Primo, la COP 21 di Parigi, forse ultima occasione per un’inversione di rotta sul riscaldamento globale che rischia di rendere irreversibili i cambiamenti climatici già in corso. A questa minaccia abbiamo da tempo contrapposto il programma di una conversione ecologica, sulle tracce di Alex Langer e, ora, anche dell’enciclica Laudato si’ e del libro Una rivoluzione ci salverà dove Naomi Klein spiega che abbandonare i combustibili fossili richiede un sovvertimento radicale degli assetti produttivi e sociali; per questo le destre conservatrici, e non solo loro, sono ferocemente negazioniste. L’aggressione alle risorse della terra si lega alla povertà e alle diseguaglianze del pianeta: sia nei rapporti tra Global North e Global South, sia all’interno di ogni singolo paese: ciò che unisce in un unico obiettivo giustizia sociale e giustizia ambientale.

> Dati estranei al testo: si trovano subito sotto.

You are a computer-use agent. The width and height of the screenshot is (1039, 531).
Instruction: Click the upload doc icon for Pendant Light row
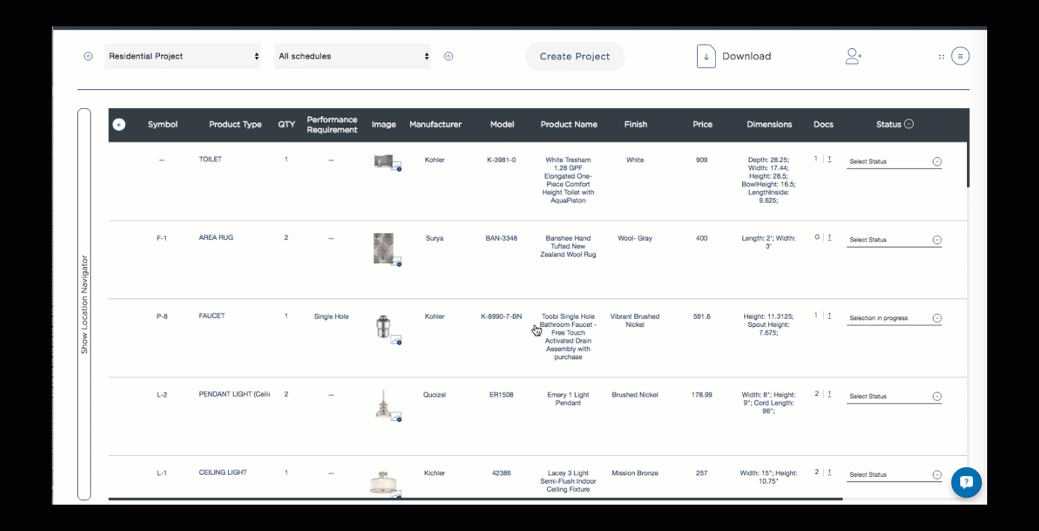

Secondo, i profughi. La distinzione tra profughi di guerra e migranti economici, su cui i governi dell’Ue stanno costruendo le loro politiche di difesa da questa presunta invasione di nuovi «barbari», non ha alcun fondamento: entrambi sono in realtà «profughi ambientali», perché all’origine delle condizioni che li hanno costretti a fuggire dai loro paesi, cosa che nessuno fa mai volentieri, c’è una insostenibilità provocata dai cambiamenti climatici, dal saccheggio delle risorse locali, dalla penuria di acqua, dall’inquinamento dei suoli, tutti fenomeni in larga parte prodotti dall’economia del Global North. Il problema occuperà tutto lo spazio del discorso politico e del conflitto nei prossimi anni. E, nel tentativo di scaricarsene a vicenda l’onere, sta dividendo tra loro i governi dell’Unione europea che avevano invece trovato l’unanimità nel far pagare alla Grecia la sua ribellione contro l’austerità. L’Ue, non come istituzione, e neanche nei suoi confini, bensì come ambito di un processo sociale, culturale e politico che abbraccia insieme all’Europa tutto lo spazio geografico e politico coinvolto da questi flussi, deve restare un punto di riferimento irrinunciabile per una prospettiva politica che, rinchiusa a livello nazionale, non ha alcuna possibilità di affermarsi.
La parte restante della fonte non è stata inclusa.